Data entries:
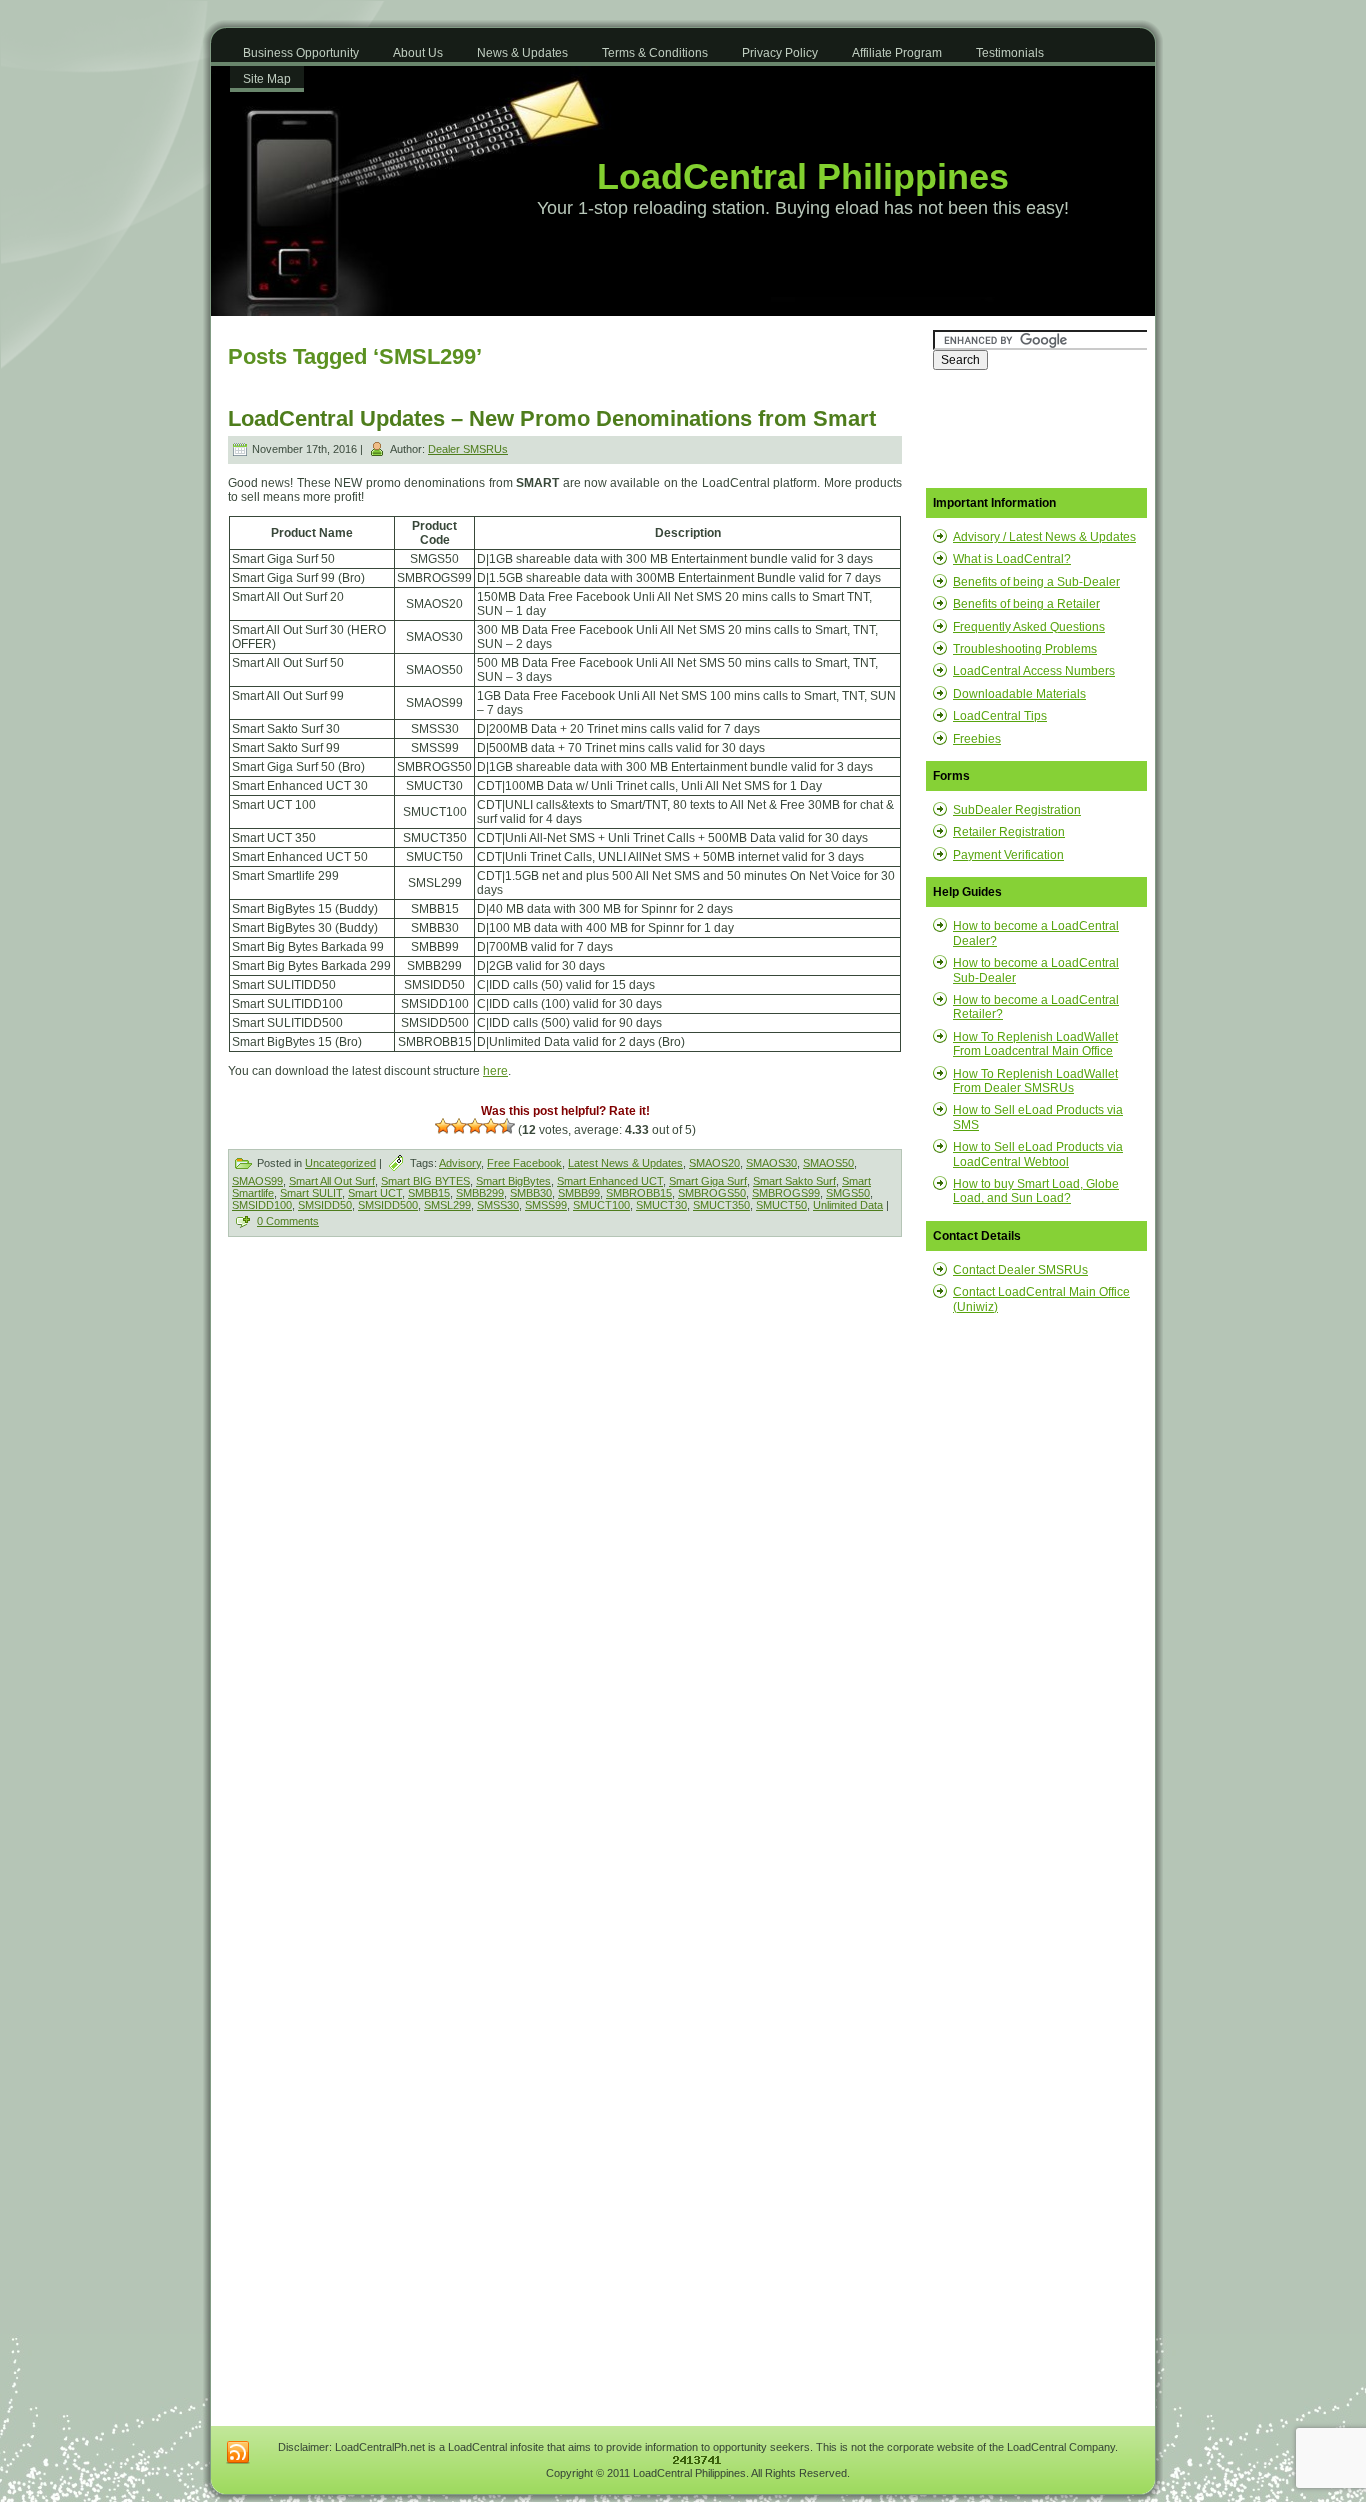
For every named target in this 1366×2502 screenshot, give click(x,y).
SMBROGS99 (786, 1193)
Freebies (977, 739)
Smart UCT (375, 1193)
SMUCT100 (601, 1205)
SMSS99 (546, 1205)
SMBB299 (480, 1193)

BRIEF: Retype exactly the lines from the one containing "SMBROGS99 (786, 1193)" through the last line of the records above, including both.

YOUR RESPONSE:
SMBROGS99 (786, 1193)
Freebies (977, 739)
Smart UCT (375, 1193)
SMUCT100 (601, 1205)
SMSS99 (546, 1205)
SMBB299 (480, 1193)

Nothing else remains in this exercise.